Blah, no wonder all Types wiped out their planets' living populaces. No planet-mate=immortality

- Having enough reality warping power to enforce known concept of death on her. I doubt you'll need universal or omnipotent for this task. Lesser reality warping based on stuff like Probability warping is not going to cut it though.


Of course, with enough pure power, you can turn ORT into a smoking crater anyway. She won't die, yes, but it will take time to rebuild herself back to the height of her power. 


Also, we don't know whether ORT is mindless or not. She's currently non-responsive however, and sleep 24/7


----------



## SpaceMook (Aug 30, 2011)

If you actually manage to kill Type-Mercury it'll likely result in the destruction of the continent its on if the death of Type-Jupiter is any indication (Its death wiped out North America when killed by Ado Edem using Slash Emperor. Type-Mercury being the physically strongest of the Aristoteles should produce a similar effect if it dies.)


----------



## DestinyDestroyer (Aug 30, 2011)

Dandy Elegance said:


> So, so, _so_ tempted to capitalise on this...

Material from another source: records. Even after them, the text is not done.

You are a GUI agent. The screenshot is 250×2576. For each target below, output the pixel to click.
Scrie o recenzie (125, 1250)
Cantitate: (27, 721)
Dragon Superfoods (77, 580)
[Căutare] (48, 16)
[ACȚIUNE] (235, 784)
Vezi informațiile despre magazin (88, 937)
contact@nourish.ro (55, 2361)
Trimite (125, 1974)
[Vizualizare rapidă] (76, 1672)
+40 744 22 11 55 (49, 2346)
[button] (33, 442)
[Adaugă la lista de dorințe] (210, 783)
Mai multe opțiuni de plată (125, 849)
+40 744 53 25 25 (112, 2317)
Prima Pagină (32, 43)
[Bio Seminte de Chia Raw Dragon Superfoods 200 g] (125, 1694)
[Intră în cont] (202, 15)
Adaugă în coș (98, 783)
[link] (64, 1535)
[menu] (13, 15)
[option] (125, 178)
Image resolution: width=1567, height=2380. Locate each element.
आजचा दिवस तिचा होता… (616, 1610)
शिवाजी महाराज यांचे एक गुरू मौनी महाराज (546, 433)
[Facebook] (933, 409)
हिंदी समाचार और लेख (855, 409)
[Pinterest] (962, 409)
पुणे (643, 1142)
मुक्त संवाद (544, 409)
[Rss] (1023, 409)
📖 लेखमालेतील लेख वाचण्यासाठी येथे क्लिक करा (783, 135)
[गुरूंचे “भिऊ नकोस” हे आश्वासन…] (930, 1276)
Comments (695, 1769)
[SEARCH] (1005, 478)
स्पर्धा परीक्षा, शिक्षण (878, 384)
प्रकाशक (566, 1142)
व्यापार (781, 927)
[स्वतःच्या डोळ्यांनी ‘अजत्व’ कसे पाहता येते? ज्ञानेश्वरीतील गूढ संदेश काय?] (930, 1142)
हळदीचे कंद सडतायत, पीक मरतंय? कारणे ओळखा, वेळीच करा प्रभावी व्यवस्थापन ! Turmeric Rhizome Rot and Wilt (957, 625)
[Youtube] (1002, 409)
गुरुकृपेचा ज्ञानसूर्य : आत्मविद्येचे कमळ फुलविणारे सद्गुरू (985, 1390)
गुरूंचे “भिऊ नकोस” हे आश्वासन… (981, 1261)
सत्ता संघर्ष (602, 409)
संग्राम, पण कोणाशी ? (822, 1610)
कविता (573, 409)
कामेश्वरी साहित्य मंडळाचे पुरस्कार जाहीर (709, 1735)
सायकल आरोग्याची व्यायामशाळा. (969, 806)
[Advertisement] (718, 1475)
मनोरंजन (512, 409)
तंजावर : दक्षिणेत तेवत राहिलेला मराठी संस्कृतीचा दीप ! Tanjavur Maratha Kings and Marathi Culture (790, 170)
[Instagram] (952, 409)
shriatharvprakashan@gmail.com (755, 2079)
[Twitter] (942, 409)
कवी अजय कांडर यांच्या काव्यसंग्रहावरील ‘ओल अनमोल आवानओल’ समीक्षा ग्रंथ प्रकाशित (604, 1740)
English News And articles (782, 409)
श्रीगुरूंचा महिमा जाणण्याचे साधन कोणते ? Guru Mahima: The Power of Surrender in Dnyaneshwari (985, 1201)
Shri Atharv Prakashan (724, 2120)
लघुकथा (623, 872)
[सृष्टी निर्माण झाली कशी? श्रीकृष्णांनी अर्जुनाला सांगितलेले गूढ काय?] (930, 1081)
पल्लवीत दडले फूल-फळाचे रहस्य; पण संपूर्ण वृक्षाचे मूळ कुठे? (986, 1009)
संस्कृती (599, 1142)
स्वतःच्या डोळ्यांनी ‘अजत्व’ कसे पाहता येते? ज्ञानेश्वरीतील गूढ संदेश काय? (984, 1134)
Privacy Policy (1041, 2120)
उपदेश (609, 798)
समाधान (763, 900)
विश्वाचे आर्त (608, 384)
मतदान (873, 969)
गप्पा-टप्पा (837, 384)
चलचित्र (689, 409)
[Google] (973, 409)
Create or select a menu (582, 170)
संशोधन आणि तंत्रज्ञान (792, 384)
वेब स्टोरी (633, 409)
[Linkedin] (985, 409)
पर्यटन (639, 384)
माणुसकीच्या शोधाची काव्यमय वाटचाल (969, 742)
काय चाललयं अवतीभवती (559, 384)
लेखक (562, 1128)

I was just stating that a character with that kind of power would allow it to slaughter every single being in the verse

Which none of the GR have that kind of power


----------



## DestinyDestroyer (Aug 31, 2011)

Ok, so the result is clear

They stop at ORT, but wipe most of the verse


----------



## willyvereb (Aug 31, 2011)

SpaceMook said:


> If you actually manage to kill Type-Mercury it'll likely result in the destruction of the continent its on if the death of Type-Jupiter is any indication (Its death wiped out North America when killed by Ado Edem using Slash Emperor. Type-Mercury being the physically strongest of the Aristoteles should produce a similar effect if it dies.)


Nah, that was special to Type-JUPITER.
You know the Type which had a pseudo-star as its core. Also it techniqcally wiped two continents since it destroyed entire Eurasia in the process.

Anyways, here's a summary on what can the ORT do:

- Is 40 meters high

- is considered the strongest Type, the so-called "hidden boss character"

- can achieve escape velocity (by powerscaling well above Mach 30 since there are Types that escaped even the Jupiter's gravitation)

- can travel from Mercury to Earth (in unknown time interval)

- Has a body harder, sharper, more durable,more flexible and more heat resistant than anything made on Earth

- Which means his tentacles are also sharper than anything that can be made on Earth. Add powerscaling that it is supposedly far stronger than Servants, it very likely has 100+ tons of strength.

- Has durability far far above city level (even the weakest Types consider nuke level blasts as little more than a nuisance)

- Has no concept of death by the normal human sense

- Even if ORT is physically destroyed, it's eventually getting resurrected by the will of Mercury

- Regretfully that also means its life is linked to planet mercury. The destruction of the planet means ORT's death.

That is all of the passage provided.